BMKG Sampit Imbau Masyarakat Waspada Cuaca Buruk dan Dampak Yang Ditimbulkan

JUN/BERITA SAMPIT - Kota Sampit, Kabupaten Kotawaringin Timur diguyur hujan deras beberapa waktu lalu.

SAMPIT – Badan Meteorologi Klimatologi dan Geofisika (BMKG), Stasiun Meteorologi Haji Asan Sampit, Kabupaten Kotawaringin Timur (Kotim), Kalimantan Tengah (Kalteng), mengimbau masyarakat untuk waspada cuaca buruk yang melanda daerah ini.

Kepala BMKG Stasiun Meteorologi Haji Asan Sampit, Musuhanaya, mengatakan, meningkatnya intensitas hujan saat ini perlu diwaspadai, karena tidak jarang disertai kilat/petir dan angin kencang, serta mengantisipasi dampak yang ditimbulkan seperti banjir, longsor dan pohon tumbang.

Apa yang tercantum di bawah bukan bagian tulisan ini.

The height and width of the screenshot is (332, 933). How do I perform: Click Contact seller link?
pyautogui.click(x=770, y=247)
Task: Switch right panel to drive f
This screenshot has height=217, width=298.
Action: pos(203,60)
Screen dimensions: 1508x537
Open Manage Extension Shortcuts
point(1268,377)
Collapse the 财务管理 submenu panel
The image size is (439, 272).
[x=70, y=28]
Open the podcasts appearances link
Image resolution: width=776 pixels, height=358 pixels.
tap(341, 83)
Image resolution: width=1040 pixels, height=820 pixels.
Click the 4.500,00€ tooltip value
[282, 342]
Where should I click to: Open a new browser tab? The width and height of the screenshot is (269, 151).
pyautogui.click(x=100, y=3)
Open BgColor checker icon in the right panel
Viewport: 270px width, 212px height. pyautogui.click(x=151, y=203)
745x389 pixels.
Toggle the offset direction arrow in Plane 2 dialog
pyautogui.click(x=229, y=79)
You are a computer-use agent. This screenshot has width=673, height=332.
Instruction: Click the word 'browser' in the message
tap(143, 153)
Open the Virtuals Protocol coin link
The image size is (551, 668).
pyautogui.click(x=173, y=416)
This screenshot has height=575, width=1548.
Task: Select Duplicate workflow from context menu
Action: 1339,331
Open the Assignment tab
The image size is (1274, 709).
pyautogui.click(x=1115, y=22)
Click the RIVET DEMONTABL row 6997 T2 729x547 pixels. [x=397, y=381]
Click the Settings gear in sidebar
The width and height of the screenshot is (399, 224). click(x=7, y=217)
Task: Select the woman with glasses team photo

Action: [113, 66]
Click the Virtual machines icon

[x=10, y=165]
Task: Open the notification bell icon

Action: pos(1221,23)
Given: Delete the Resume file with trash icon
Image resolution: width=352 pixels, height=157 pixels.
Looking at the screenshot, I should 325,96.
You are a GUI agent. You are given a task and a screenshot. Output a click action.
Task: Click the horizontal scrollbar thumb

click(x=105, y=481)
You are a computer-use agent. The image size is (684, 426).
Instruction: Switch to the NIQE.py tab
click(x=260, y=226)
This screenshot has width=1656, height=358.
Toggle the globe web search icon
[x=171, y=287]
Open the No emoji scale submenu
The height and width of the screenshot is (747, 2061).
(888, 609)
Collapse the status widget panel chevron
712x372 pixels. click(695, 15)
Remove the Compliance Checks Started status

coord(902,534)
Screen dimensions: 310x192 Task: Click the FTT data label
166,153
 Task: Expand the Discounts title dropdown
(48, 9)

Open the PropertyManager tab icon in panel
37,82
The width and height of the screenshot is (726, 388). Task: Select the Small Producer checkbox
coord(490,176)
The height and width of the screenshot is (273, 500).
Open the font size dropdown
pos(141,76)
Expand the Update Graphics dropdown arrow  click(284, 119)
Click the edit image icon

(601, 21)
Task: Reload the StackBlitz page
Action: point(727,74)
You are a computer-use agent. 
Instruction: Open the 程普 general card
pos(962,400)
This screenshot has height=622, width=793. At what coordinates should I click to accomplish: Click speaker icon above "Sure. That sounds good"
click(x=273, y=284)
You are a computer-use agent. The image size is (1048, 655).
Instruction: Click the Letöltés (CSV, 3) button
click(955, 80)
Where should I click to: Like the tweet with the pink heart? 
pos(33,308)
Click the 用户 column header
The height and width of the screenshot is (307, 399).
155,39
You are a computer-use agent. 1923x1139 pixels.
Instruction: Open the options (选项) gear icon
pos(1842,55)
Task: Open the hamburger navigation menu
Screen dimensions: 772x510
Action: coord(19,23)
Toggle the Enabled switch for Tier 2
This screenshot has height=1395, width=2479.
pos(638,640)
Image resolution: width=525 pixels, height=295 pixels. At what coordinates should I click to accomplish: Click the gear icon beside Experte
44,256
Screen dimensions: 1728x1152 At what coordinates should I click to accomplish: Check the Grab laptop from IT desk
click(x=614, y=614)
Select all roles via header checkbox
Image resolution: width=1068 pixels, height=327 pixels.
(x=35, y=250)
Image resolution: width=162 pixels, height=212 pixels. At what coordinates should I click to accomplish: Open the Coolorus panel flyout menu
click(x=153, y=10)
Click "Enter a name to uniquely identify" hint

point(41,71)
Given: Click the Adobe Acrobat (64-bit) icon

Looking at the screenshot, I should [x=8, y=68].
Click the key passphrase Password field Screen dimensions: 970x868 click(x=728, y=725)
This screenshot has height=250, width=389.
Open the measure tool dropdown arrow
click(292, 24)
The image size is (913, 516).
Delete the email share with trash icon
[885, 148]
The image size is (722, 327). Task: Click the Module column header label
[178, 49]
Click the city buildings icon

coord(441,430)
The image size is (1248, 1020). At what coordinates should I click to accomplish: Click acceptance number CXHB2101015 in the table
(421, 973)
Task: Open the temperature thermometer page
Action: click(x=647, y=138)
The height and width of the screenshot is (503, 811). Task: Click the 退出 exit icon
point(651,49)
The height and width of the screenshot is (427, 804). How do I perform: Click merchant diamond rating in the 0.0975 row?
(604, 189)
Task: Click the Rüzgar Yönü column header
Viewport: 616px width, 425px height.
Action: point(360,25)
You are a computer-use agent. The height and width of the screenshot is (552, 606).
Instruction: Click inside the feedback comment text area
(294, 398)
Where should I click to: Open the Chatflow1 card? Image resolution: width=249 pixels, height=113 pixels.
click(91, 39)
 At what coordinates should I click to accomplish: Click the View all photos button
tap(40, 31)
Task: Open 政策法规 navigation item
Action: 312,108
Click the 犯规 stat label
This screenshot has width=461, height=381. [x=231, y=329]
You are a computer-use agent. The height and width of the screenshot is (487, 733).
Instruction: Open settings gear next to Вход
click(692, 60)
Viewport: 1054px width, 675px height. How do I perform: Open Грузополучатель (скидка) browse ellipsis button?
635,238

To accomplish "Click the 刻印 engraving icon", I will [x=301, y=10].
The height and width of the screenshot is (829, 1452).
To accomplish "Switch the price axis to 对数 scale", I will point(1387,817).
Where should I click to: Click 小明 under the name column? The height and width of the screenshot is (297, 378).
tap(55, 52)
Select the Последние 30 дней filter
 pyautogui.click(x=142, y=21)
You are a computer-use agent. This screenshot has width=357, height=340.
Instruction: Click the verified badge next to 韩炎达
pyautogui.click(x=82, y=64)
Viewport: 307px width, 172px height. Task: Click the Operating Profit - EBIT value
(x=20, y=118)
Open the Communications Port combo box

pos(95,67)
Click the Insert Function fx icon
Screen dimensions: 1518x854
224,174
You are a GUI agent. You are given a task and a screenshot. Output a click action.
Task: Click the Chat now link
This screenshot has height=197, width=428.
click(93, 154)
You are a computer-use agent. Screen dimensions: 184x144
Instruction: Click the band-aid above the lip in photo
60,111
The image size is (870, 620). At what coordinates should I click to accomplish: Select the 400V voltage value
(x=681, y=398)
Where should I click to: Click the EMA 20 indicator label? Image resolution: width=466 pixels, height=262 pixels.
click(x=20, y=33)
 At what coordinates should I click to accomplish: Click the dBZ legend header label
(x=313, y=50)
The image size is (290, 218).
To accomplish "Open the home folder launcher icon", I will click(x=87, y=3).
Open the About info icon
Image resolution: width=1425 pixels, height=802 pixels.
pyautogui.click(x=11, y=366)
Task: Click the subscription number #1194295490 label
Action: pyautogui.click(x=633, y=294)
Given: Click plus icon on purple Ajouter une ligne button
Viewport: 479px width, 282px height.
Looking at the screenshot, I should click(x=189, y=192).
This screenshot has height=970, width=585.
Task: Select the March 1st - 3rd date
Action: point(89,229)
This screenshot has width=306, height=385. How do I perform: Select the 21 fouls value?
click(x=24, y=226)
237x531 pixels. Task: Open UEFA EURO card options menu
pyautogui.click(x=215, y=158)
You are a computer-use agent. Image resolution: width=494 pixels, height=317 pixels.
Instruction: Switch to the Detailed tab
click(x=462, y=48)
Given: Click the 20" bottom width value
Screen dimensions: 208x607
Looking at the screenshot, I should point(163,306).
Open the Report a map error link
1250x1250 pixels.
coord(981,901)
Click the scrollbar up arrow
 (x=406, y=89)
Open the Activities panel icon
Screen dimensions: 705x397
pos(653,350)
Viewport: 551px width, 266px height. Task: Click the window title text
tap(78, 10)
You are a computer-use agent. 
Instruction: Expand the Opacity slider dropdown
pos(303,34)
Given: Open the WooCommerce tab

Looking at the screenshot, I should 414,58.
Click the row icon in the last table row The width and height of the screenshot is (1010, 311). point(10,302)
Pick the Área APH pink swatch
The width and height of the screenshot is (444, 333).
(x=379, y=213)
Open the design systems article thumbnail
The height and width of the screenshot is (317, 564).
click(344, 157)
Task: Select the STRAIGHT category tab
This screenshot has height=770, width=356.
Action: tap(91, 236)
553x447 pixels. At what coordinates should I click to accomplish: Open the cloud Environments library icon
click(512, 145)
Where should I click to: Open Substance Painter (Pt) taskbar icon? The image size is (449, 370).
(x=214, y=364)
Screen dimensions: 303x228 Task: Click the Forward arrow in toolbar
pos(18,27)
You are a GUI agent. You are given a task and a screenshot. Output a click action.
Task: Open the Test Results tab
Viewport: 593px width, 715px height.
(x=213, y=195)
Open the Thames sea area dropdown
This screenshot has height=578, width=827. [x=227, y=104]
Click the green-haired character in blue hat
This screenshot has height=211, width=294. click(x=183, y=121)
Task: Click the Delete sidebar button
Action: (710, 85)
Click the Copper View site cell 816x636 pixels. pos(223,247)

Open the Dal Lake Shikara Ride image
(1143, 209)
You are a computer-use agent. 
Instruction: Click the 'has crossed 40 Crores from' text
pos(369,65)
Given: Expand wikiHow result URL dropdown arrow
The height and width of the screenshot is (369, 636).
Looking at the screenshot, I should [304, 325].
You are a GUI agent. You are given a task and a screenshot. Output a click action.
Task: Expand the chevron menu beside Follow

“Dengan tingginya intensitas hujan, masyarakat diimbau agar tetap waspada dan berhati-hati terhadap dampak bencana yang ditimbulkan seperti banjir, genangan air, tanah longsor, angin kencang, kilat, petir dan pohon tumbang,” katanya, Minggu 20 Juni 2021.

Secara khusus, Musuhanaya meminta masyarakat mewaspadai ancaman sambaran kilat atau petir saat terjadi hujan. Pasalnya, insiden ini bisa mengancam nyawa manusia, baik akibat sambaran petir maupun tertimpa pohon atau bangunan yang tersambar petir.

Berdasarkan peringatan dini cuaca wilayah Kalimantan Tengah untuk 19 hingga 22 Juni 2021, BMKG mengimbau masyarakat mewaspadai ancaman cuaca buruk dan Kabupaten Kotawaringin Timur merupakan salah satu daerah yang berpotensi dilanda cuaca buruk selama empat hari tersebut.

BACA JUGA:   PGRI Mentaya Hilir Utara Peduli Sumbang Ratusan Beras Untuk Korban Banjir

“Kotawaringin Timur termasuk wilayah yang berpotensi hujan sedang hingga lebat yang dapat disertai petir atau kilat dan angin kencang. Untuk itu kami mengimbau masyarakat untuk selalu waspada, khususnya saat terjadi hujan,” ujar Musuhanaya. Dikutip dari Antara.

BMKG Stasiun Meteorologi Haji Asan Sampit secara rutin menyampaikan perkembangan informasi cuaca, termasuk mengeluarkan peringatan dini terhadap potensi cuaca buruk. Harapannya agar informasi itu bisa menjadi acuan masyarakat dalam beraktivitas sehingga bisa terhindar dari dampak cuaca buruk tersebut.

Jika terjadi hujan deras disertai angin kencang, warga diharapkan mencari tempat yang aman untuk berteduh agar terhindar dari petir maupun pohon tumbang atau bangunan ambruk.

Pada kesempata tersebut, Musuhanaya juga menyampaikan keprihatinannya dan turut berduka atas meninggalnya dua warga Sampit saat terjadi petir pada Sabtu 19 Juni 2021. Menurutnya, sambaran petir memang tidak bisa dipastikan, untuk itulah kewaspadaan sangat dibutuhkan.

BACA JUGA:   Puluhan Desa di Kotim Dinilai Angka Stunting Masih Tinggi

Sebelumnya, diberitakan dua orang warga Sampit bernama Yoyok Siswanto (41) dan Zainul Arifin (42) meninggal akibat tersambar petir saat berteduh di sebuah pondok di Jalan Jenderal Sudirman km 11 Sampit – Pangkalan Bun pada Sabtu 19 Juni 2021, sekitar pukul 17.00 WIB.

Kedua korban merupakan warga Perumahan Wengga Metropolitan di Kelurahan Baamang Barat, Kecamatan Baamang. Saat kejadian, kedua korban bersama empat rekan mereka sedang berteduh di sebuah pondok sekitar kebun sawit. Tiba-tiba petir menyambar dan kedua korban meninggal di tempat kejadian, sedangkan empat rekannya tidak mengalami cedera.

Sebelumnya, BMKG Stasiun Meteorologi Haji Asan Sampit sudah mengeluarkan peringatan dini pada pukul 12.40 WIB bahwa berpotensi terjadi hujan sedang hingga lebat yang dapat disertai petir atau kilat dan angin kencang di Kabupaten Kotawaringin Timur, meliputi Kecamatan Cempaga, Cempaga Hulu, Kota Besi, Mentawa Baru Ketapang, Mentaya Hilir Selatan, Mentaya Hilir Utara, Parenggean, Pulau Hanaut, Seranau, Telaga Antang dan Teluk Sampit.